Jul 20, 2009 | Parker Waichman LLP

WCI Communities will establish a trust account for claims against insurers or suppliers regarding Chinese drywall.   According to a report in the South Florida Business Journal, the trust account is part of WCI Communities' revised bankruptcy plan.

As we’ve been reporting for months now, homeowners living with Chinese drywall have reported that it fills homes with a putrid, “rotten-eggs” odor and causes metals to corrode According to the latest status report from the Consumer Products Safety Commission (CPSC), it has received a total of 608 complaints about Chinese drywall, with most coming from Florida, Louisiana and Virginia.

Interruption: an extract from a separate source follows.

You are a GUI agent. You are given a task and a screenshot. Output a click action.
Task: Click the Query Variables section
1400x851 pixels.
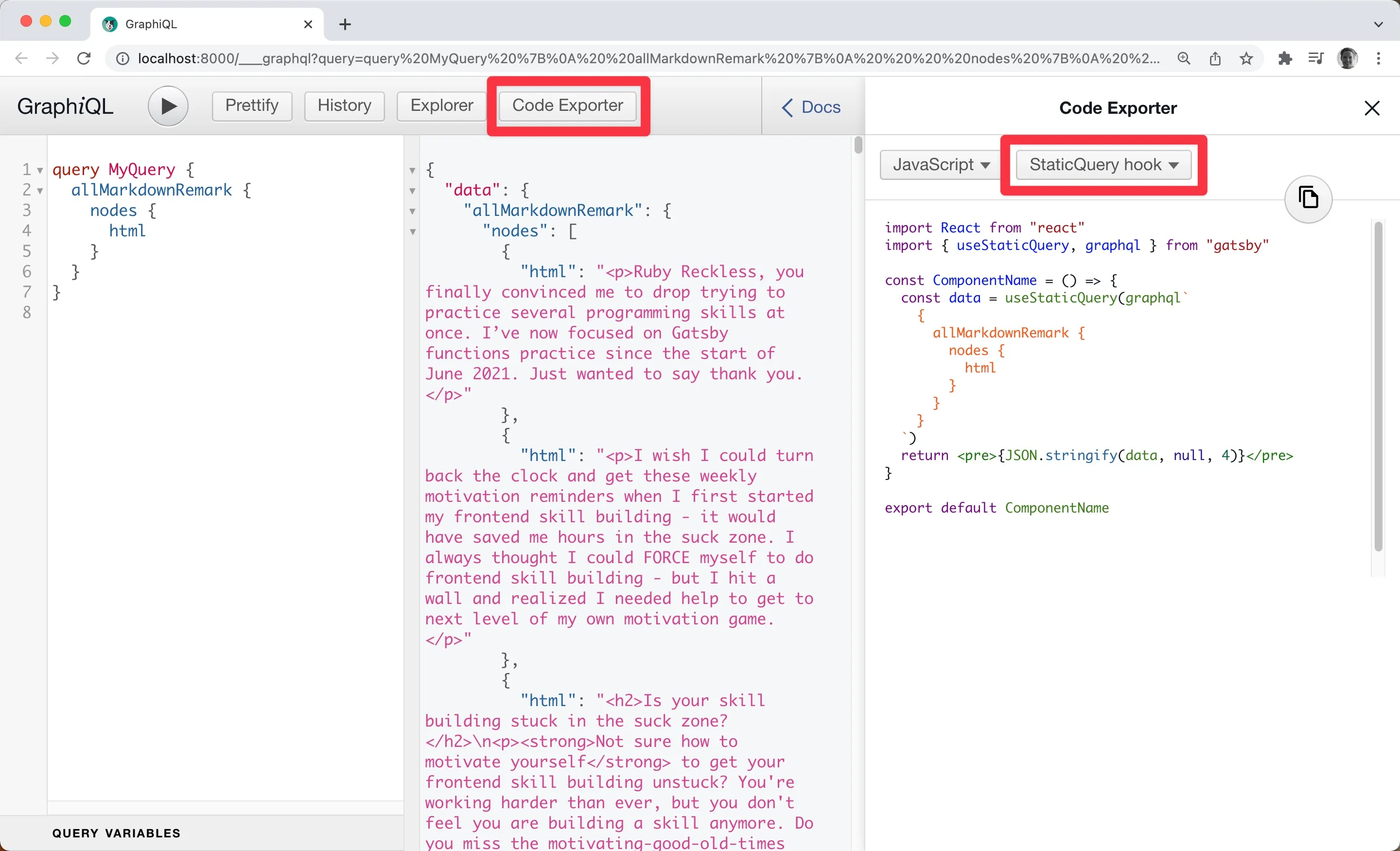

But that number is probably well below the actual number of homes affected, as at least 12 class action suits involving Chinese drywall have been filed in 33 states against builders, suppliers and manufacturers since late last year.

According to tests conducted by the Environmental Protection Agency (EPA), ) Chinese drywall samples were found to contain sulfur and two organic compounds associated with acrylic paint in that were not present in the American wallboard. Recently, new concerns were raised that some Chinese drywall could also be radioactive. According to an LA Times investigation, some Chinese drywall manufacturers use phosphogypsum – a radioactive phosphorous substance – to make wallboard. At least four firms told the Times that drywall made with phosphogypsum was shipped to the U.S. in 2006.

WCI Communities is one of several Florida builders whose homes have been the subject of Chinese drywall complaints. As we reported previously, WCI – which had filed Chapter 11 bankruptcy last August – acknowledged using Chinese drywall in some of its homes in February.  The month prior,  WCI said  it was setting aside $11 million for homes that needed air conditioning coil replacement.

According to the South Florida Business Journal, the trust included in the bankruptcy plan will be able to file lawsuits, the proceeds of which would fund remediation and pay for the damages inflicted on homeowners with Chinese drywall. The WCI trust would include $900,000 to pursue claims, the Business Journal said.

The South Florida Business Journal is reporting that U.S. Bankruptcy Judge Kevin Carey approved  a Disclosure Statement for the revisions to WCI's proposed bankruptcy plan on Friday.